Granting that the emotions so generated may be real, we may still ask whether the analysis be sufficient. James Mill's account of the way in which they are generated leaves a doubt. Morality is first impressed upon us by authority. Our parents praise and blame, reward and punish. Thus are formed associations of praise and blame with certain actions. Then, we form further associations with the causes of praise and blame and thus acquire the sentiments of 'praiseworthiness' and 'blameworthiness.' The sensibility to praise and blame generally forms the 'popular sanction,' and this, when praiseworthiness is concerned, becomes the moral sanction.[609] Here we see that morality is regarded as somehow the product of a 'sanction'; that is, of the action of praise and blame with their usual consequences upon the individual. His sensibility causes him through association to acquire the habits which generally bring praise and blame; and ultimately these qualities become attractive for their own sake. The difficulty is to see where the line is crossed which divides truly moral or altruistic conduct from mere prudence. Admitting that association may impel us to conduct which involves self-sacrifice, we may still ask whether such conduct is reasonable. Association produces belief in error as well as in truth. If I love a man because he is useful and continue to love him when he can no longer be useful, am I not misguided? If I wear a ragged coat, because it was once smart, my conduct is easily explained as a particular kind of folly. If I am good to my old mother when she can no longer nurse me, am I not guilty of a similar folly? In short, a man who inferred from Mill's principles that he would never do good without being paid for it, would be hardly inconsistent. Your associations, Mill would say, are indissoluble. He might answer, I will try—it is surely not so hard to dissolve a tie of gratitude! Granting, in short, that Mill gives an account of such virtue as may be made of enlightened self-interest, he does not succeed in making intelligible the conduct which alone deserves the name of virtuous. The theory always halts at the point where something more is required than an external sanction, and supposes a change of character as well as a wider calculation of personal interest.

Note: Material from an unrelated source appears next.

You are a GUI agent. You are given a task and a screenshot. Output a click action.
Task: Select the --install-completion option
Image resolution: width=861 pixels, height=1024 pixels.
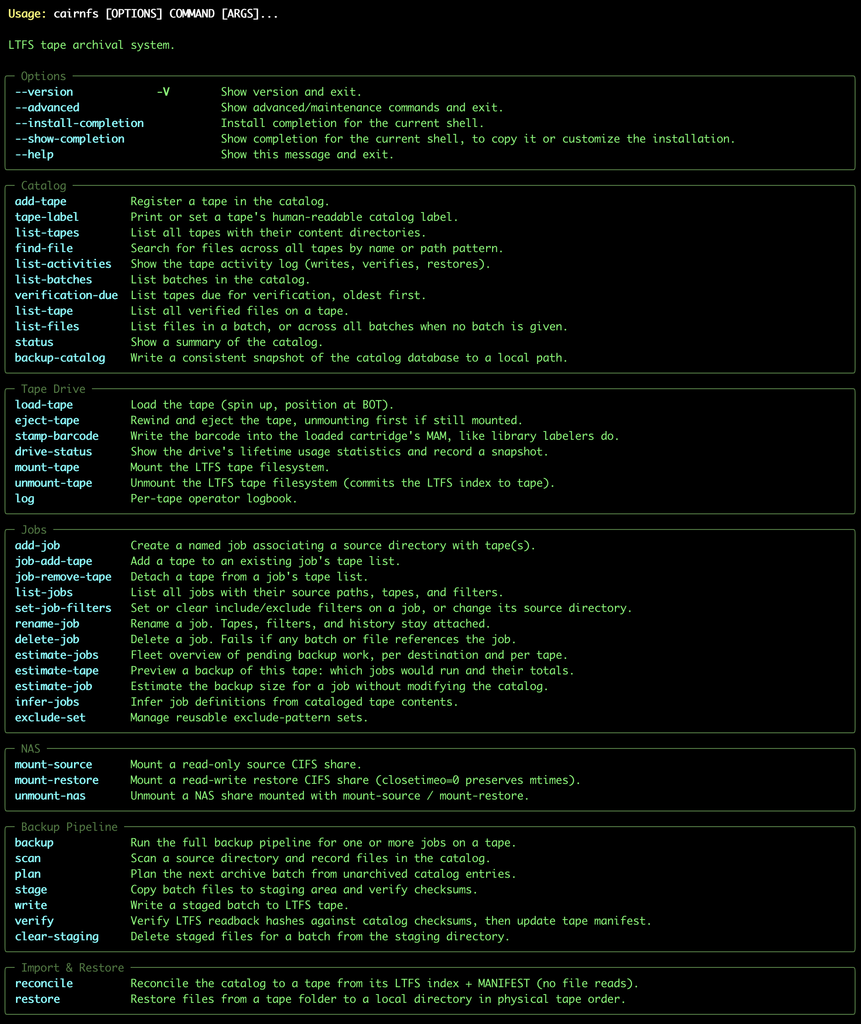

The imperfection of this theory may be taken for granted. It has been exposed by innumerable critics. It is more important to observe one cause of the imperfection. Mill's argument contains an element of real worth. It may be held to represent fairly the historical development of morals. That morality is first conceived as an external law deriving its sanctity from authority; that it is directed against obviously hurtful conduct; and that it thus serves as a protection under which the more genuine moral sentiments can develop themselves, I believe to be in full accordance with sound theories of ethics. But Mill was throughout hampered by the absence of any theory of evolution. He had to represent a series of changes as taking place in the individual which can only be conceived as the product of a long and complex social change. He is forced to represent the growth of morality as an accretion of new 'ends' due to association, not as an intrinsic development of the character itself. He has to make morality out of atomic sensations and ideas collected in clusters and trains without any distinct reference to the organic constitution of the individual or of society, and as somehow or other deducible from the isolated human being, who remains a constant, though he collects into groups governed by external sanctions. He sees that morality is formed somehow or other, but he cannot show that it is either reasonable or an essential fact of human nature. Here, again, we shall see what problem was set to his son. Finally, if Mill did not explain ethical theory satisfactorily, it must be added in common justice that he was himself an excellent example of the qualities for which he tried to account. A life of devotion to public objects and a conscientious discharge of private duties is just the phenomenon for which a cluster of 'ideas' and 'associations' seems to be an inadequate account. How, it might have been asked, do you explain James Mill? His main purpose, too, was to lay down a rule of duty, almost mathematically ascertainable, and not to be disturbed by any sentimentalism, mysticism, or rhetorical foppery. If, in the attempt to free his hearers from such elements, he ran the risk of reducing morality to a lower level and made it appear as unamiable as sound morality can appear, it must be admitted that in this respect too his theories reflected his personal character.

FOOTNOTES:

[464] For an account of these writers and their relation to the pre-revolutionary schools, see Les Idéologues by F. Picavet (1891).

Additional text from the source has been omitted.